» **Document passage**:
New Jersey Superior Court, Appellate Division


February 14, 1997

SHARI SMITH, *FN1 PLAINTIFF-RESPONDENT,
v.
ELLEN MOORE, DEFENDANT-APPELLANT.

On appeal from the Superior Court of New Jersey, Chancery Division, Hudson County.

Approved for Publication February 18, 1997.

Before Judges King and Loftus. The opinion of the court was delivered by King, P.j.a.d.

The opinion of the court was delivered by: King

The opinion of the court was delivered by

KING, P.J.A.D.

This is an appeal from a final restraining order entered against the defendant under the Prevention of Domestic Violence Act of 1991, N.J.S.A. 2C:25-17 to -33 (Act). The order was based on a series of harassing phone calls allegedly made by defendant to plaintiff from November 1995 through April 1996. N.J.S.A. 2C:33-4(a). *fn2 We conclude that the Superior Court Family Part Judge did not have jurisdiction under the Act to enter a restraining order. The parties did not share a requisite domestic relationship adequate to predicate jurisdiction under the Act. The offense should have been prosecuted in municipal court as a disorderly persons offense. N.J.S.A. 2C:33-4(a).

Plaintiff, age 23, initiated this matter by filing a complaint in the Kearny Municipal Court on April 24, 1996. The municipal complaint charged that defendant, age 22, on April 23, 1996 did "with purpose to harass another, make or cause to be made, a communication or communications at an extremely inconvenient hours and in offensively coarse language specifically by calling at 12:15 a.m. Calling the victim 'a slut' and told the victim to 'fuck off.'" As a result of this municipal complaint, a plenary hearing ensued in the Family Part of the Superior Court in Hudson County on May 2, 1996. N.J.S.A. 2C:25-29(a).

» **Given request**:
Repeat word for word the part of the court opinion between "This is an appeal" and "offense. N.J.S.A. 2C:33-4(a).", inclusive. You can leave the rows alone; nothing in them is needed here.

» **Supplied records**:
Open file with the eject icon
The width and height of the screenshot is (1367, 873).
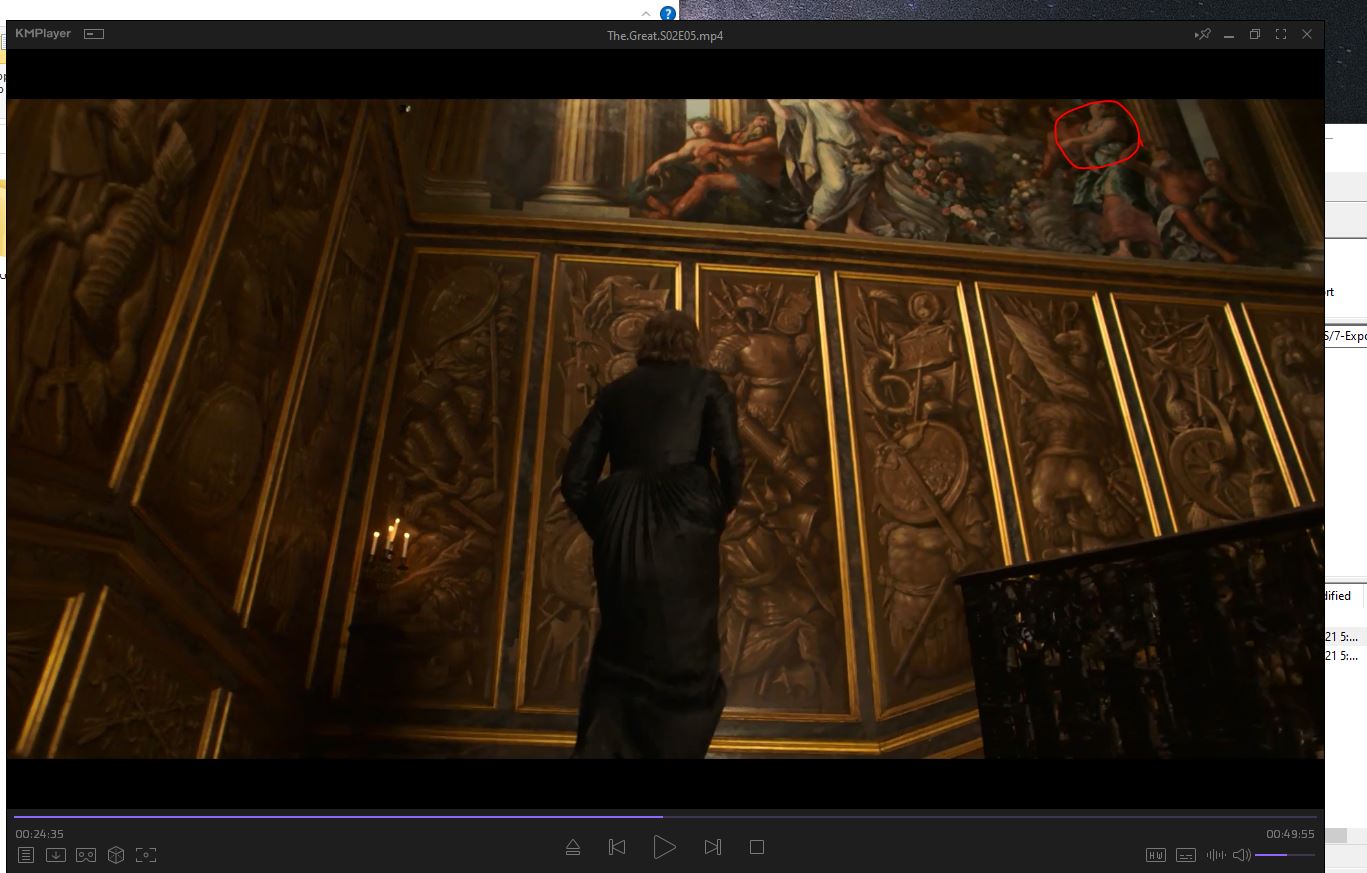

--

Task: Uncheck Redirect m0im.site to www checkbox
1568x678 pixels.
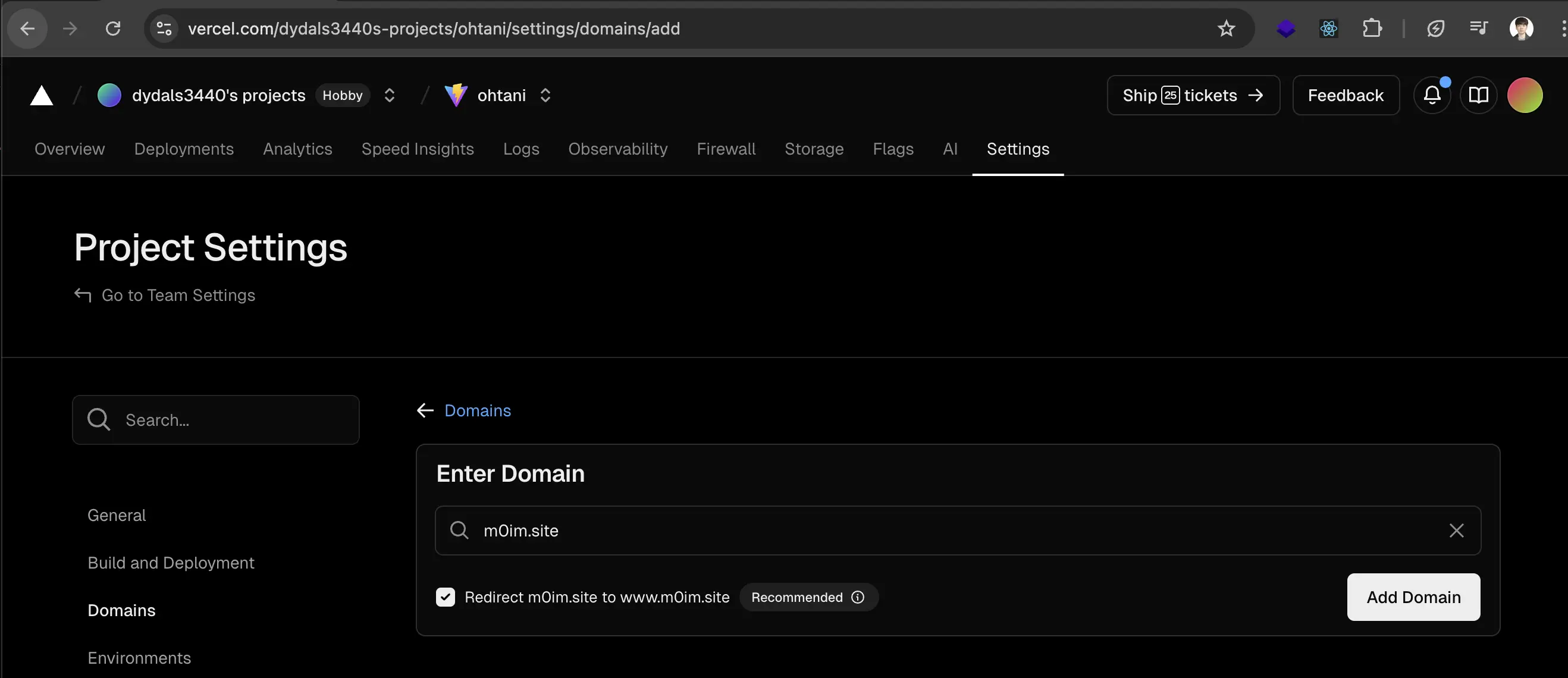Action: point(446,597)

» **Solution for this exercise**:
This is an appeal from a final restraining order entered against the defendant under the Prevention of Domestic Violence Act of 1991, N.J.S.A. 2C:25-17 to -33 (Act). The order was based on a series of harassing phone calls allegedly made by defendant to plaintiff from November 1995 through April 1996. N.J.S.A. 2C:33-4(a). *fn2 We conclude that the Superior Court Family Part Judge did not have jurisdiction under the Act to enter a restraining order. The parties did not share a requisite domestic relationship adequate to predicate jurisdiction under the Act. The offense should have been prosecuted in municipal court as a disorderly persons offense. N.J.S.A. 2C:33-4(a).